Much of what I’ve done in the last couple years involves packets of structured data generated by embedded devices. buffer-layout is a Node.js module used to extract the data as native JavaScript data types using succinct descriptions of the structures, including endianness, bit fields, and unions.

Documentation and support are on github.


PyXB is a pure Python tool and library for Python bindings generated from XML Schema documents. It can generate bindings for highly complex schemas across multiple namespaces, and supports customization of the bindings for specific applications. It was designed to support validation of parsed and generated documents against the schema, helping to ensure interoperability.

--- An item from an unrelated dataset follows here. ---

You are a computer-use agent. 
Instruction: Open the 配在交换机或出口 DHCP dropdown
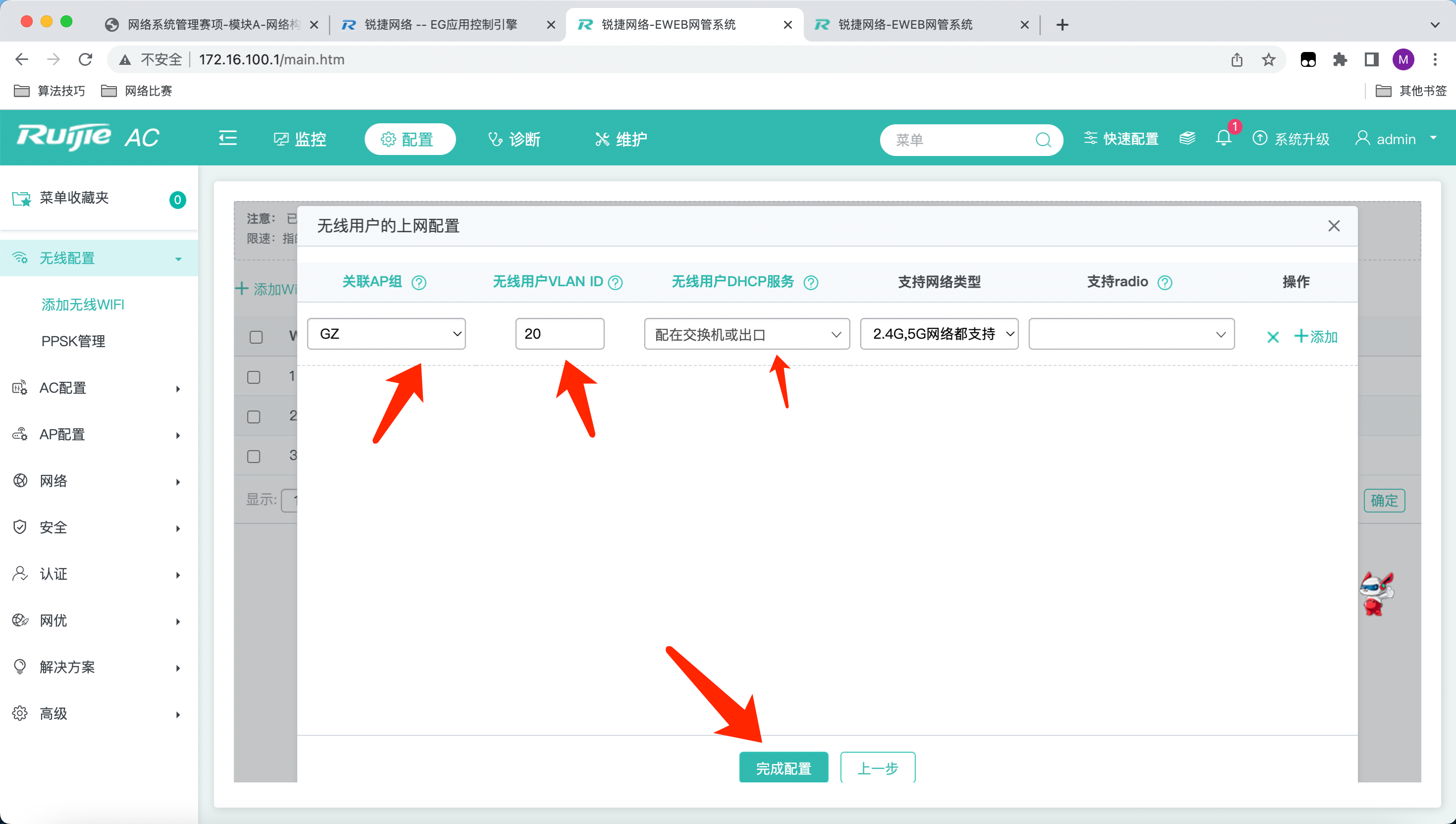pyautogui.click(x=746, y=334)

I started on PyXB in 2009, and evolved and maintained it actively for another six years. Through 2017 it received annual updates with bug fixes, but I haven’t used Python or XML for several years.  Unless somebody wants to fund it no further updates are anticipated.

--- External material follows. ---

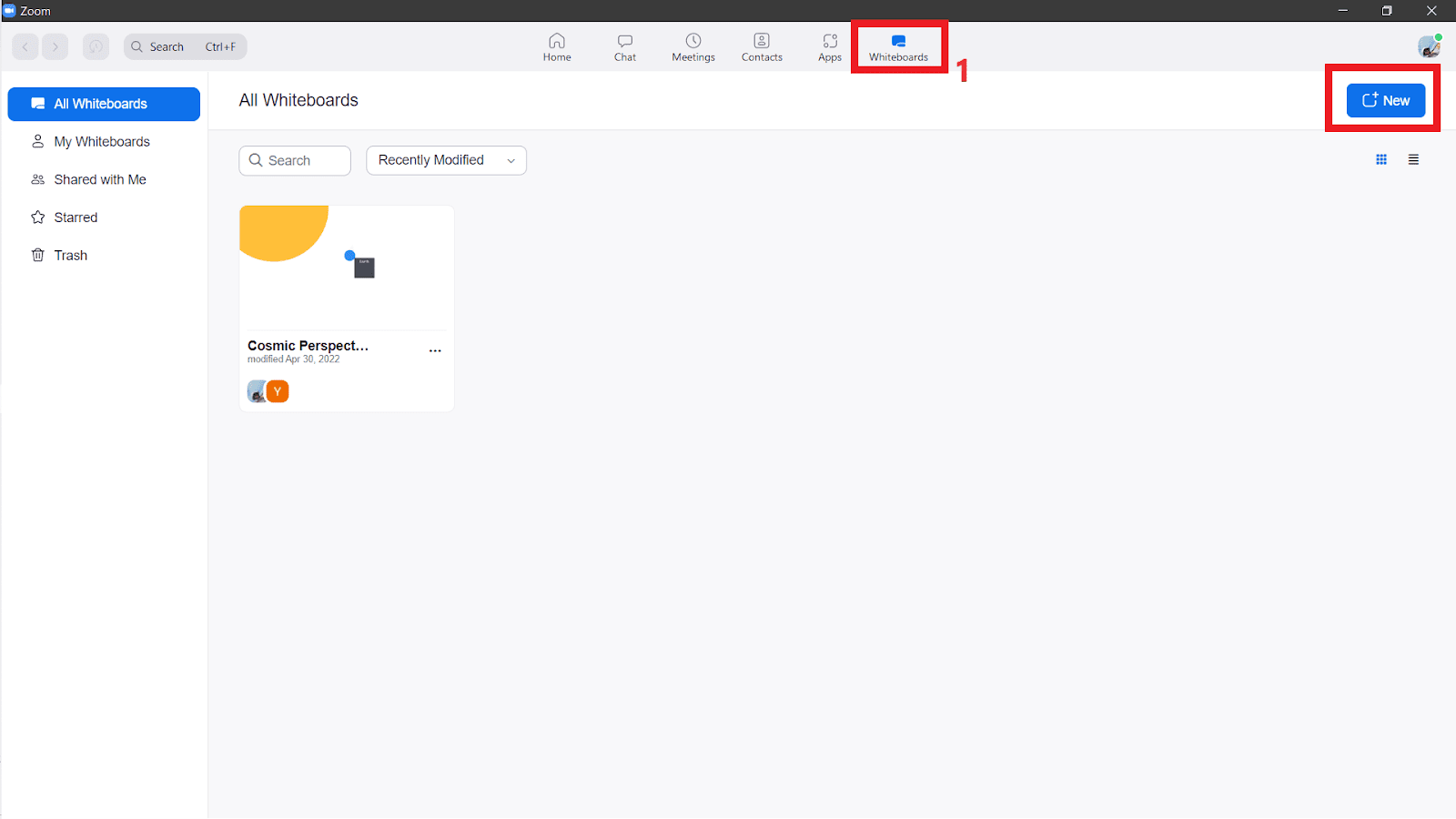Open the headset audio settings icon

Documentation and support are on github.

Minor Works

fragpool is a memory management library designed for processing packetized data in a network stack that uses stream-oriented data/link layer communications. Designed originally for HDLC support in a PPP implementation contributed to TinyOS, it is also the basis of internal work on wireless sensor networks.

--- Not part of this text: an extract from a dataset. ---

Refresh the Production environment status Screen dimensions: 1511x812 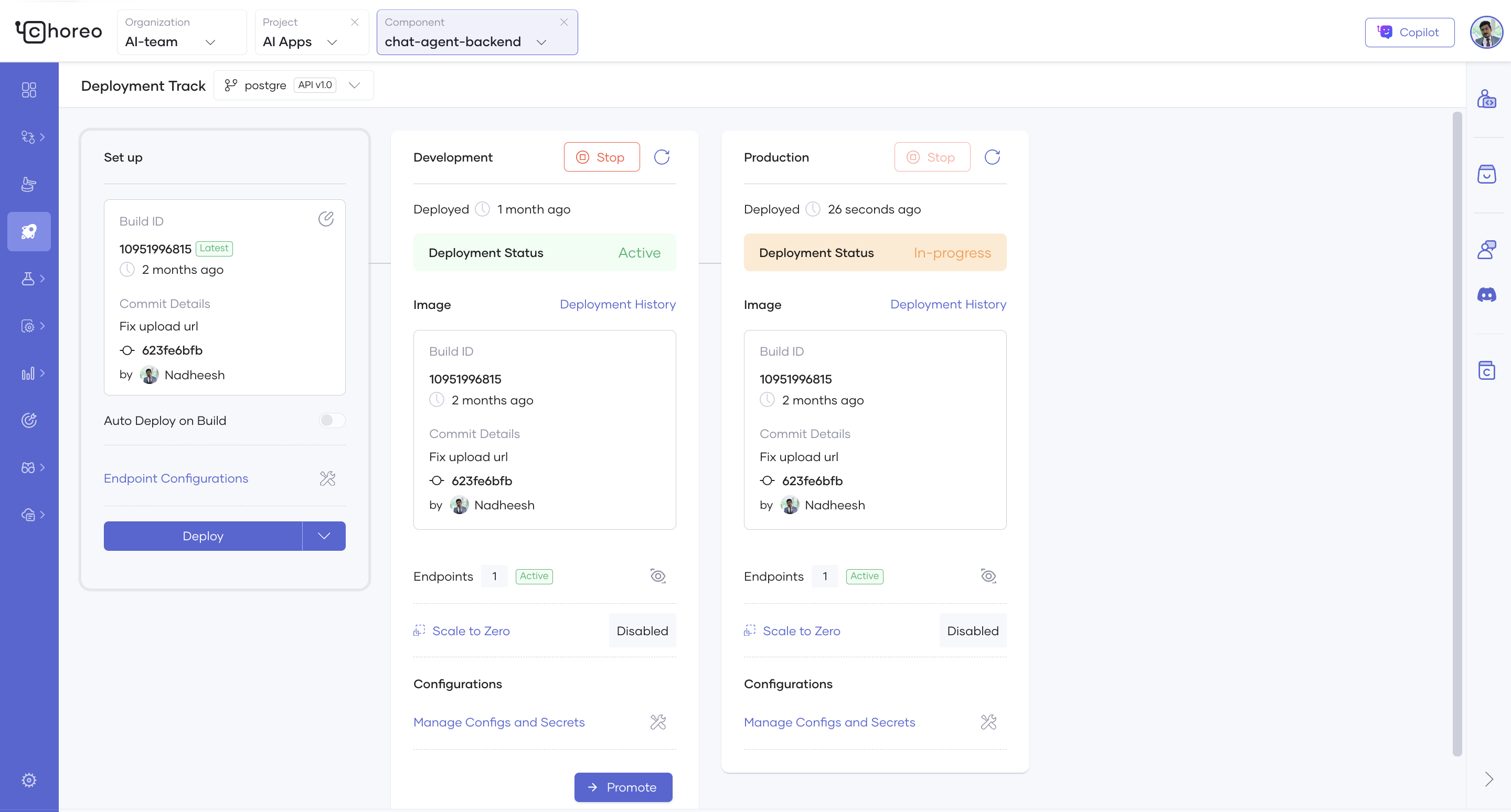[992, 156]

Formerly Significant, Now Retired


BSPACM is a C framework for developing applications on Arm Cortex-M microcontrollers. It serves a similar role to BSP430, providing abstractions that allow source to be shared across vendors and MCUs. It leverages ARM’s CMSIS interface, preferring the control provided by direct manipulation of module register structures over the “convenience” of vendor-specific wrapper functions. It is made available under BSD-3-Clause.


BSP430 is a C framework for developing applications on Texas Instruments MSP430 microcontrollers. Similar to TI’s “MSP430Ware”, BSP430 covers a wider range of MSP430 families and supports a higher-level interface abstraction. It is made available under BSD-3-Clause.


MSPGCC was a suite of patches and packages that provide a complete toolchain for TI MSP430 microcontroller application development, covering assembler/linker (binutils), compiler (gcc), debugger (gdb), C library (msp430-libc), and chip-specific headers (msp430mcu). Originally created in 2001 by Chris Liechti and Dmitry Diky and supported by dozens of contributors over its first decade, I took over evolution and maintenance in spring 2010, refactoring and validating the implementation and adding the first complete open-source support for MSP430 applications using 20-bit–aware code and data. Though MSPGCC entered end-of-life in late 2012 when Texas Instruments and Red Hat teamed to provide a clean-room implementation suitable for merging into upstream GCC, as late as 2014 it was the most robust, complete, and space-optimized open source MSP430 toolchain available. Currently, however, the msp430 support in upstream GCC should be considered superior, and the MSPGCC project is closed as far as I’m concerned.